So it's now 2010, and we wouldn't be doing our blogging duties without somehow marking the new year and decade.

I don't have any bold predictions to make, so I'll take a look in the opposite direction. I dug up the January 2000 issue of Association Management, ASAE's magazine prior to the ASAE/Center merger. Turns out the Jan. 2000 issue was the "Leadership Issue" for boards, so I jumped to the February issue to review instead. I was interested to see what was on the minds of associations 10 years ago, before social media, before lobbying reform, before the housing boom and crash, before iPods and iPhones, before 9/11, and before I finished high school.

Here's some what I found:

Outsourcing: The cover story of the February 2000 issue was an in-depth look at outsourcing trends in associations. By the looks of it, outsourcing various functions was already a fairly common practice in 2000, and the article offers a good foundation for any associations that started or expanded their outsourcing practices in the next 10 years. Outsourcing as we knew it in 2000 has taken on new, deeper capacities today, as we see associations beginning to adopt cloud computing and virtual staffing models.

Change: An otherwise excellent feature on industry benchmarking starts with an argument that irks me: "You aren't imagining it. Change really is moving at a faster pace." It then points out that internet adoption was faster than adoption of the television, which was faster than the electric light, which was faster than the telephone. I can't refute these facts, but can the pace of change increase forever? Will we one day measure change in minutes, seconds, or milliseconds?

Maybe it's just a pet peeve of mine, but the notion that "the world is changing faster than ever before" is hyperbole. Don't fool yourselves into thinking that the presence of change today is unique. Change is a fact of life, not a gathering storm. The world was changing 10 years ago, and 10 years before that, and 10 years before that. No surprise that it's changing now, too.

--- DATA SEGMENT ---
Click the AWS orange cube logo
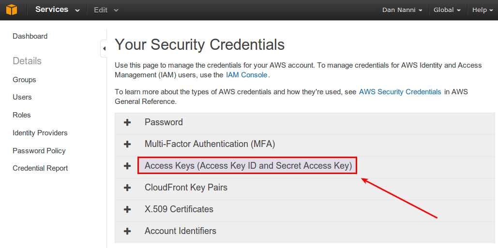Viewport: 498px width, 248px height. click(11, 10)
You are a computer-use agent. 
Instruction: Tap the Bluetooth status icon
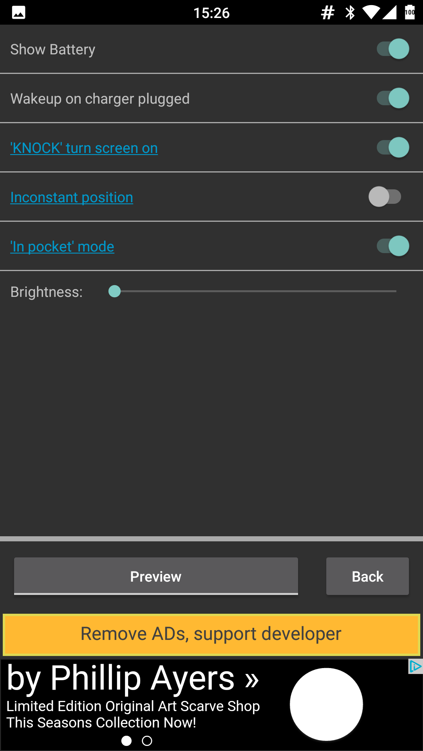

--- SET TASK ---
Write out the passage of the blog post above from "I don't have" to "finished high school.", word for word.

--- EXERCISE RESPONSE ---
I don't have any bold predictions to make, so I'll take a look in the opposite direction. I dug up the January 2000 issue of Association Management, ASAE's magazine prior to the ASAE/Center merger. Turns out the Jan. 2000 issue was the "Leadership Issue" for boards, so I jumped to the February issue to review instead. I was interested to see what was on the minds of associations 10 years ago, before social media, before lobbying reform, before the housing boom and crash, before iPods and iPhones, before 9/11, and before I finished high school.